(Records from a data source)
------------------------------------------------------------------------

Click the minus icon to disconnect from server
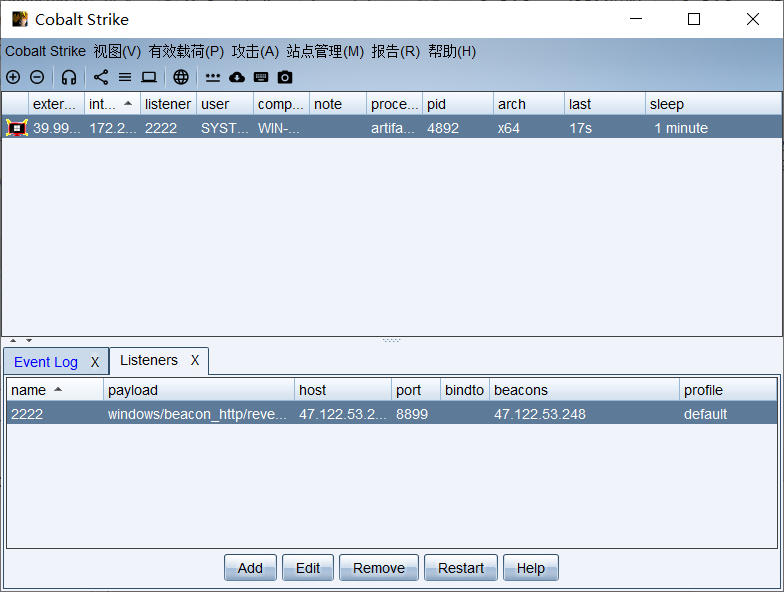The width and height of the screenshot is (784, 592). (x=37, y=77)
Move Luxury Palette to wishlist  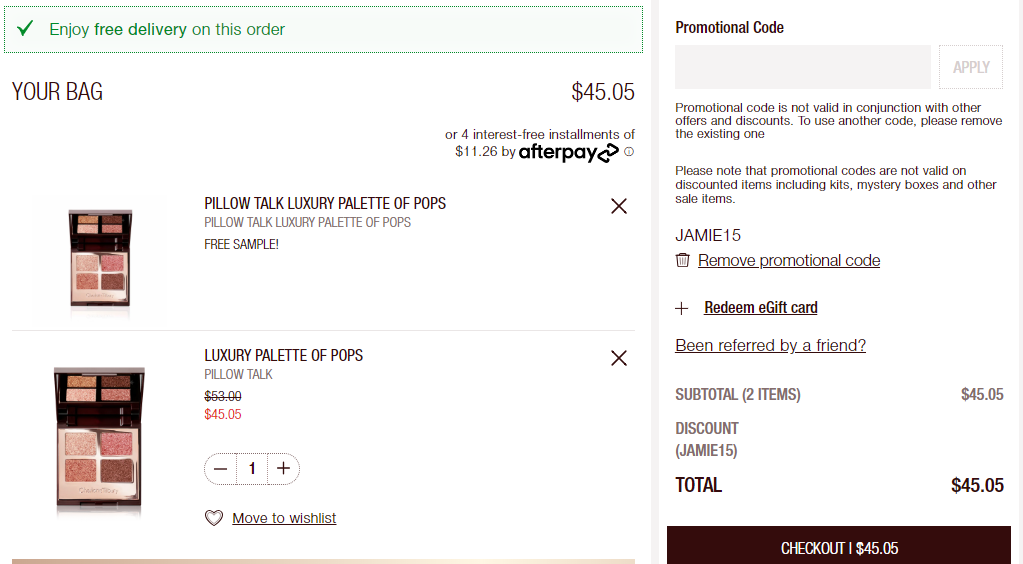pos(284,518)
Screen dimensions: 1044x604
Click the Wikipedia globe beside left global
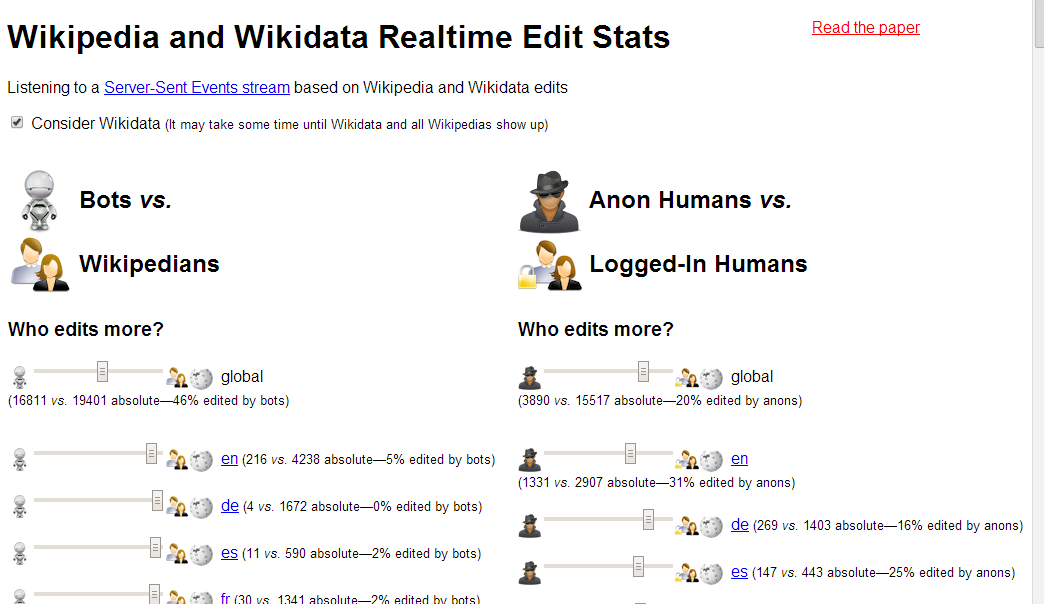coord(202,377)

------------------------------------------------------------------------

**WHAT TO PRODUCE**
Transcribe the lines from the one containing "Screen dimensions: 1044x604" through the end of the records, leaving out the pictures.

**REPLY TO THE TASK**
Screen dimensions: 1044x604
Click the Wikipedia globe beside left global
coord(202,377)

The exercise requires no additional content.